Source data
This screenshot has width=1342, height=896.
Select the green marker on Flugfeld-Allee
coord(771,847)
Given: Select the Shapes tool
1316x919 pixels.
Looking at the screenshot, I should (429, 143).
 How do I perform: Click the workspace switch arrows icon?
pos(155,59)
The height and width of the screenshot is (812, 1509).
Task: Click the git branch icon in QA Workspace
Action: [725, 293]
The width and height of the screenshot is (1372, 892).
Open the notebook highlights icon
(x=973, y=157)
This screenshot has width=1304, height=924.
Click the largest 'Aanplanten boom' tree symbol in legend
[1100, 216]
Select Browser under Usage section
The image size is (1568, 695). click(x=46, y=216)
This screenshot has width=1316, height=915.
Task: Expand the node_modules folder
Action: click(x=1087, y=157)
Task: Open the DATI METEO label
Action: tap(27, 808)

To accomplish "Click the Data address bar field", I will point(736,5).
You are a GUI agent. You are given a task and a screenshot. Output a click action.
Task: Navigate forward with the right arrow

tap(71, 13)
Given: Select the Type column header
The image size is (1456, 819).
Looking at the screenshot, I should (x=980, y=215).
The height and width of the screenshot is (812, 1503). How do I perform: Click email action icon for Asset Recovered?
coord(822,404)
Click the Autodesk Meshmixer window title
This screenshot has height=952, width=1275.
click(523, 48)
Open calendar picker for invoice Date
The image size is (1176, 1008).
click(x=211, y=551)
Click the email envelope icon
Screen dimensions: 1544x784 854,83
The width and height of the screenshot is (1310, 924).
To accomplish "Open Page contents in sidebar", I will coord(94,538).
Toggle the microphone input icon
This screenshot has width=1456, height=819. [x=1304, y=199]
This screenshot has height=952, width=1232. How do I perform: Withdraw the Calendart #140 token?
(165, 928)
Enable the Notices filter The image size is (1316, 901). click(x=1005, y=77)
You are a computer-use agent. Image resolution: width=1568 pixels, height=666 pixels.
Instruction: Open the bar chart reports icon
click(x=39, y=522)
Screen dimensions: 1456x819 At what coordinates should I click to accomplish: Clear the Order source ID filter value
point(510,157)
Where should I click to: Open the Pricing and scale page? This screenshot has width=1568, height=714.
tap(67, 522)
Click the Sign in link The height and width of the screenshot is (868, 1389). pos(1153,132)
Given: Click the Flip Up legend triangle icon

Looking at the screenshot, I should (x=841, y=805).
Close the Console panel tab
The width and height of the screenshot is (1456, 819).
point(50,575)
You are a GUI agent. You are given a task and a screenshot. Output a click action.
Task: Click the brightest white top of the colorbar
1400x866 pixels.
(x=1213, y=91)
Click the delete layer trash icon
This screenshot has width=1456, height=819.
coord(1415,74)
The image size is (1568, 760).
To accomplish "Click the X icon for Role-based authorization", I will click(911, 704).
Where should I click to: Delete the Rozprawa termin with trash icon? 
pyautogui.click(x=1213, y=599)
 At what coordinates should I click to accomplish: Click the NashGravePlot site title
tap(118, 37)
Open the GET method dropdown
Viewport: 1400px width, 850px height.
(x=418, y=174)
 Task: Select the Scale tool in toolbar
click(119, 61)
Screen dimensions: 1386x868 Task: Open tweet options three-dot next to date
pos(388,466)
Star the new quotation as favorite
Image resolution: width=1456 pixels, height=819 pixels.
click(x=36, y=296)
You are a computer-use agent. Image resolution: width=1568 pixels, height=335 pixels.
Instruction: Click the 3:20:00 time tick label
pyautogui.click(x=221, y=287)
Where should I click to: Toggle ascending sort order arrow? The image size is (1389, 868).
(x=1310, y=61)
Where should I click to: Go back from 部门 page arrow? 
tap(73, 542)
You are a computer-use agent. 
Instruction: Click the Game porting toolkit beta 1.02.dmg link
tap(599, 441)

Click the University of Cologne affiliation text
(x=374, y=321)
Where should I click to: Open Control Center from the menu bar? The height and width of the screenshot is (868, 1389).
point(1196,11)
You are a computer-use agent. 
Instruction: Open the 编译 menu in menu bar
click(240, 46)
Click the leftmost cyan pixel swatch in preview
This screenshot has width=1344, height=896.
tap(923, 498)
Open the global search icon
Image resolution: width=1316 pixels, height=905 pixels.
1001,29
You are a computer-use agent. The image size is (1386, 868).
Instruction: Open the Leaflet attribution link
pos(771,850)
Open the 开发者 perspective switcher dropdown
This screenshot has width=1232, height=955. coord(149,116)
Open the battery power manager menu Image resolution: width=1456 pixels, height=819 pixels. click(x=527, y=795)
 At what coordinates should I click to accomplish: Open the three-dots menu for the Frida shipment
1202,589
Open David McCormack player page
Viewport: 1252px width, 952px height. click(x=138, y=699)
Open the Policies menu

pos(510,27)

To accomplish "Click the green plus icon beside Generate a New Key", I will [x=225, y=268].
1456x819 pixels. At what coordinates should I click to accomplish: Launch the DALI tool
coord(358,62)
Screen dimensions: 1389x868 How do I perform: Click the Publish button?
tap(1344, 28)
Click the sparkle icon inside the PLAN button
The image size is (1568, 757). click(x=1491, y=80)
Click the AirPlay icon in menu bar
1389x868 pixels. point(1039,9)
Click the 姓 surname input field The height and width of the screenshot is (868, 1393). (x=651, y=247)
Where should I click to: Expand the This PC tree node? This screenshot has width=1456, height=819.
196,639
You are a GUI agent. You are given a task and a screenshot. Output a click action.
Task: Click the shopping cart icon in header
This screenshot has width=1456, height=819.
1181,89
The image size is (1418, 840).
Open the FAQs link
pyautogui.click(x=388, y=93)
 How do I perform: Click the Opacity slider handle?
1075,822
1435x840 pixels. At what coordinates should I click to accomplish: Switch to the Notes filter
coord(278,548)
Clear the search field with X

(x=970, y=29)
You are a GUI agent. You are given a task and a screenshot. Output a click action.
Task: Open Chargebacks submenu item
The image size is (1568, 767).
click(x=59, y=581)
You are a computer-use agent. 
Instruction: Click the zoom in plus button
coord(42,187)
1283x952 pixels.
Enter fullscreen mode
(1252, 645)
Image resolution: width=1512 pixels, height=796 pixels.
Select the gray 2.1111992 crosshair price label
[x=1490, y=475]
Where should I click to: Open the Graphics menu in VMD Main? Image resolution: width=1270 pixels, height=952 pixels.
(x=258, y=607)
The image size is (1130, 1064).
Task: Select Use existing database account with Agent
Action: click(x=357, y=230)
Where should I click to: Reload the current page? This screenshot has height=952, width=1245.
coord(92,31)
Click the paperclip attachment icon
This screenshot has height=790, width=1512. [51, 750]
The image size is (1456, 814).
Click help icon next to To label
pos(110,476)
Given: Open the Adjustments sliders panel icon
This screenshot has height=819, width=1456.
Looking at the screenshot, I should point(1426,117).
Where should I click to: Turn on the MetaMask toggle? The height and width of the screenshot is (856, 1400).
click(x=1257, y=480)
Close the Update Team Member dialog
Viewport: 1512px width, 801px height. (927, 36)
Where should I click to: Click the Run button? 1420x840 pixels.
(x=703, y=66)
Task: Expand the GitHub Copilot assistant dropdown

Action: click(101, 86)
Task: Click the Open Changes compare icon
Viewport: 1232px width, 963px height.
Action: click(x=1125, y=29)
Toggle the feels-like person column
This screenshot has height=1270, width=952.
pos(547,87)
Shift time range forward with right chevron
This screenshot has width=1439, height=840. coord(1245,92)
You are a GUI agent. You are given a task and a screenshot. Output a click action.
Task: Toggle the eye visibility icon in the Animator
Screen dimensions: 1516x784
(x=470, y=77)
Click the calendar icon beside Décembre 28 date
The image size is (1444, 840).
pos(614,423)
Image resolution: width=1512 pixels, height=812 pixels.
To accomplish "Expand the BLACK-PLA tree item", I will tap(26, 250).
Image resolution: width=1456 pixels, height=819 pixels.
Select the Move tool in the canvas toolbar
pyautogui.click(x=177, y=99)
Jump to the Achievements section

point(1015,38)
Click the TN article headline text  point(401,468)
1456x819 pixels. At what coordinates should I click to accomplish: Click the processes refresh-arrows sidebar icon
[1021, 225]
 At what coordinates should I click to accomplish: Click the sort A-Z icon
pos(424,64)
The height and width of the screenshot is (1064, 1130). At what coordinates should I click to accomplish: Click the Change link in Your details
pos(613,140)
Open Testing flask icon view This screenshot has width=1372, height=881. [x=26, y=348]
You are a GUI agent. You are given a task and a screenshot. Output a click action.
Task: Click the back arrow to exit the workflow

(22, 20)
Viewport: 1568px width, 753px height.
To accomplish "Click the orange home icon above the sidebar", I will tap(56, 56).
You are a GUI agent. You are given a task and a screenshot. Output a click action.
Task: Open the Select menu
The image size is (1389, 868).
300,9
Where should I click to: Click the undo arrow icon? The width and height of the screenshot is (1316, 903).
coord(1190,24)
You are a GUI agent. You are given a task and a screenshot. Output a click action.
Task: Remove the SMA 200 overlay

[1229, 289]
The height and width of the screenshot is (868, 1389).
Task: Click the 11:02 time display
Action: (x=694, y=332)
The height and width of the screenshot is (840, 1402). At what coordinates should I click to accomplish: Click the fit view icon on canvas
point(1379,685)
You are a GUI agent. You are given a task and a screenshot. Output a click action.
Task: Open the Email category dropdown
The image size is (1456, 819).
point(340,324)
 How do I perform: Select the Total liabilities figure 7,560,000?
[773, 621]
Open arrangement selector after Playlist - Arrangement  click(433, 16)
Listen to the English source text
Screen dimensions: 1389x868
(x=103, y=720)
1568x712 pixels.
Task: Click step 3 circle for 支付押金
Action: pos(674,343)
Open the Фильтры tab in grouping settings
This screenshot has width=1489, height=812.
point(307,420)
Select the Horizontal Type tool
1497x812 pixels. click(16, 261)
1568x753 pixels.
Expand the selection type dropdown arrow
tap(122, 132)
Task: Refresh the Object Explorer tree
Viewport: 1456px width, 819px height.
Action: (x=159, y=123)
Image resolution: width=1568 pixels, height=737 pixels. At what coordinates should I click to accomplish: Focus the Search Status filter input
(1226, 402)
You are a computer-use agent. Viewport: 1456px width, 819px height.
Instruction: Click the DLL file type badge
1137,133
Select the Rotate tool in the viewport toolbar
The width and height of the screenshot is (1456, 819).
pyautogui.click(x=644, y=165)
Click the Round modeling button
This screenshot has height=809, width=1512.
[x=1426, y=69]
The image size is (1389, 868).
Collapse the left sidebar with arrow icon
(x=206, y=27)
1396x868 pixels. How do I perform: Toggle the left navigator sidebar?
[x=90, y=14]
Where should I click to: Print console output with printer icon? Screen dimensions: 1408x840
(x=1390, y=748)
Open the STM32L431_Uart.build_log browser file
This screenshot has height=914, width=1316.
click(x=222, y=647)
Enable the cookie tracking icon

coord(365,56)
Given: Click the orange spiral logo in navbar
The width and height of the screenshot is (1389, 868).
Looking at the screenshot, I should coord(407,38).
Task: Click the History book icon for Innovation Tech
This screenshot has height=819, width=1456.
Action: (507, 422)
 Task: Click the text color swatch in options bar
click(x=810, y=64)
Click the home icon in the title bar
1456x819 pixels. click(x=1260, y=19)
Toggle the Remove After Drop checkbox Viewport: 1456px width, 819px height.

### [YOUR INSTRUCTIONS]
The answer should consist of all lines from the records above that hold the word "will".

### [OUTPUT]
To accomplish "Click the Data address bar field", I will point(736,5).
To accomplish "Open Page contents in sidebar", I will coord(94,538).
To accomplish "Click the X icon for Role-based authorization", I will click(911, 704).
To accomplish "Click the green plus icon beside Generate a New Key", I will [x=225, y=268].
To accomplish "Expand the BLACK-PLA tree item", I will tap(26, 250).
To accomplish "Click the orange home icon above the sidebar", I will tap(56, 56).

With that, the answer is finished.